Thursday 21 April 2016

Barry Ellis; Norma, Frances, & Eileen

Barry Ellis

          The expat haole teachers at what was then Inarajan High School were, of course, a hodgepodge of misfits, zealots, adventurers, surfers, and so forth. One fellow, however, stands out in my mind as being truly bizarre, a teacher of Spanish and English named Barry Ellis.
          Barry was a converted Catholic, which was helpful on Guam, where the Spanish-style Church is suffocatingly powerful, and a committed celibate, which — and I obtained this information from an impeccable source — even the Inarajan parish priest wasn’t.
          He told me that before he’d become a Catholic he’d been a, well, y’know, a nothing. Yes, I did know. He took it seriously. He became extraordinarily fond of me rather quickly, because he thought my witticisms witty, but then became aghast when I told one of my more blunt God jokes, and informed me that God could forgive any sin except blasphemy, and that no matter how much good I did for the rest of my life for penance, he knew that I was forever damned. That didn’t mean, however, that we couldn’t still be friends.
          He was largish, but not as tall as me, and softish-looking: kind of narrow in the shoulders and kind of wide at the hips. He had a chubby face and a naughty smile, and lived in a small apartment in a high-rise building in Guam’s urban centre of Tamuning, which was a bit of a commute to and from Inarajan.
          He knew Spanish from having lived in, of all places, Panama, and had tales to tell about his time there, mostly about personal relationships and status. He’d enjoyed being called Don Barry.
          He sometimes told me about his mother. She had, he told me, been unbearably dominant, possessive, controlling, and even abusive. I felt a connection with him right there.
          She’d made him wear hot clothes in the summer and to stand for long periods in one place when he’d been naughty. She’d also used food as a weapon, which may have been why he never, ever ate anything coloured green, getting his fresh-produce nourishment from fruits and vegetables of other colours. As horrid as she had apparently been, he’d still adored her, and had stayed with her, pampering her whims and submitting to her domination, well into his adulthood.
          Somehow, then, his commitment to celibacy wasn’t surprising. From what he told me I doubt if his mother would have approved of him at all if he’d chosen otherwise. Maybe, however, it was because he was both swishy as hell and believed the Church’s teaching that homosexuality is a most horrendous sin.
          He was also, unsurprisingly, a devoted fan of Liberace, and was devastated when he found out that his idol was dying from AIDS, which in the mid-1980s still Meant Only One Thing to most people. He couldn’t believe that Liberace could have been homosexual. It seemed impossible to him. Liberace, after all, had doted upon his mother!
          Although the kids at Inarajan had a way of torturing teachers who they thought deserved it, they tended to give Barry a fairly easy time of it, which I thought was strange, but nice. Maybe because he was so gentle and inoffensive and would have made too easy a target. I don’t know.
          I lost touch with Barry when I left Guam. I haven’t been able to find him on the internet. As with most of the haole teachers at Inarajan, he could be just about anywhere.

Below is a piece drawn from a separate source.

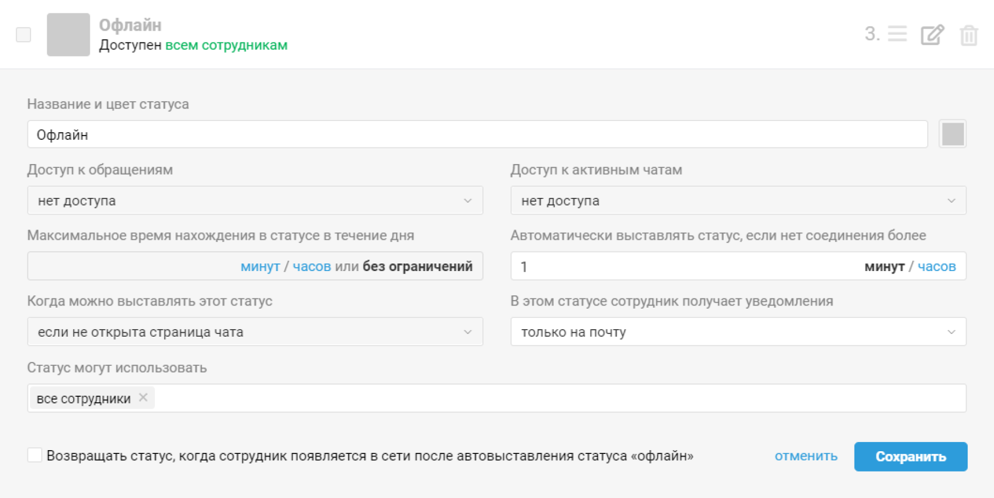Image resolution: width=994 pixels, height=498 pixels.
Task: Grab the reorder handle icon next to 3.
Action: click(897, 34)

Norma, Frances, Eileen, & Inarajan Girls’ Basketball 1986
          I’d developed a liking for coaching basketball when I’d been at Wrenn in San Antonio, and had learnt enough about its technical aspects for it to fascinate me. I sorta considered it to be like choreographing a ballet with half of those dancing at any one time trying to disrupt what those under my direction were trying to do. I also enjoyed the challenge of putting a group of distinct individuals together into a cohesive team that utilised their individual skills communally.
          When I started teaching at Inarajan High School I pre-empted the school custodian, who had been coaching the girls’ team, as teachers had priority. Coaches on Guam received payment for the time and effort involved. In money. He kept the boys’ team. I managed to put together a team that at their best were remarkable, I thought, for a rural school on a remote island. Most of the girls bought into the system I tried to sculpt for their abilities, and at their best they played with devastating precision.
          That ‘at their best’ bit covers a lot of ground. They were, after all, adolescent girls deeply engrained in the fabric of their particular culture and their chosen places within it. We played our matches on Wednesdays and Fridays. We won most of our Wednesday games and, if I remember correctly, lost all of the Friday ones.
          Norma was the team leader. She was just medium height, but her strength, reflexes, mental speed, and aggression made her play much larger. When she ripped down a defensive rebound and took off on the dribble for a coast-to-coast it would have been a brave girl indeed to get in her way, and few did. She was lethal penetrating to the basket from the wing, and in additional to her bruising rebounding averaged about 30 points per game on Wednesdays.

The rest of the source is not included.